The ICC’s problem, so we are told, is the highly dangerous aluminium and glass bottle containers the evil public bring in. In theory, this could cause a disturbance (or, presumably, death). The real reason, I fear, has more to do with driving the public into the bars to spend more money.

Also, beach balls – those venomous, violently coloured plastic balls of carbon dioxide otherwise known as Balls of Doom – are often confiscated by the fun police in Australia, and England. And now the Mexican Wave has been banned. Quite how you enforce this latest one is beyond me, short of super gluing everyone to their seats. But the best example of this disgusting infringement of our freedom comes from Rod, out in Australia at the moment, who tells us:

A friend was told to lift off his sunglasses from one barman yesterday so he could examine his eyes: if they looked drunk he was told to return to his seat.

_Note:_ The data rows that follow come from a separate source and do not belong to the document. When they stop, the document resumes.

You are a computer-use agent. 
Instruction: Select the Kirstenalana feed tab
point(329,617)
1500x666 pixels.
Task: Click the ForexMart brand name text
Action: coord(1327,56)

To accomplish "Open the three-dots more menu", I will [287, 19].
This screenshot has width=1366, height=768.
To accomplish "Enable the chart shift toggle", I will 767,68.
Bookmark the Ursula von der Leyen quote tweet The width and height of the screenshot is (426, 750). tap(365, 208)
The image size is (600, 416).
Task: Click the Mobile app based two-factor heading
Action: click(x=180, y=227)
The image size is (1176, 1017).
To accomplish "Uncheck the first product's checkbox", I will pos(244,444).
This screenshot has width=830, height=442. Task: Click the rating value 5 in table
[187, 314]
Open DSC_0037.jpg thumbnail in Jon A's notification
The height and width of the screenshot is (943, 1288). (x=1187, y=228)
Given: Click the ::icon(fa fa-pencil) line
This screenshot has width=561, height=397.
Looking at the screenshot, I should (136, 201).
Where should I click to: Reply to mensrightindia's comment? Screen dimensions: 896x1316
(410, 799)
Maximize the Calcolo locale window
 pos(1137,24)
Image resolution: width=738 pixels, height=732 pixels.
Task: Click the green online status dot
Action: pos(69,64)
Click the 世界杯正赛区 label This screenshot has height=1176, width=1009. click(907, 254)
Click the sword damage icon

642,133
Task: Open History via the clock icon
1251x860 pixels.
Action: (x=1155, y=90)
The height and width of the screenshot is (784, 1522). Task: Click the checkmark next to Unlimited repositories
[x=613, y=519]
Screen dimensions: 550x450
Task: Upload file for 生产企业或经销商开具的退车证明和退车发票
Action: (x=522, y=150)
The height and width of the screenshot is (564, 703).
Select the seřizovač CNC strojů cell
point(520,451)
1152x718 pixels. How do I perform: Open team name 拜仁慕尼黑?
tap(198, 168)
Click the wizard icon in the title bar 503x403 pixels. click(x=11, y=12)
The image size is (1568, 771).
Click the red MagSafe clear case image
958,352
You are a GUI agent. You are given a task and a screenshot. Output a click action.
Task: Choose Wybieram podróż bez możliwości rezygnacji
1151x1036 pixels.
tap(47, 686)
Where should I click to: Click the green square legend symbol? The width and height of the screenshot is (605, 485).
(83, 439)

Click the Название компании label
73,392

What’s next? Will bats come under the spotlight? Balls? What about that most venerable of snacks, the pork pie? You’re not even allowed to sneeze at Brisbane: The Telegraph’s Martin Johnson reported in the first Test that one spectator was asked to vacate his seat until his sneezing fit had finished. It is an unbelievable farce that ground authorities have the power to treat the paying public in this manner and, before long, it will backfire.

Comments are closed.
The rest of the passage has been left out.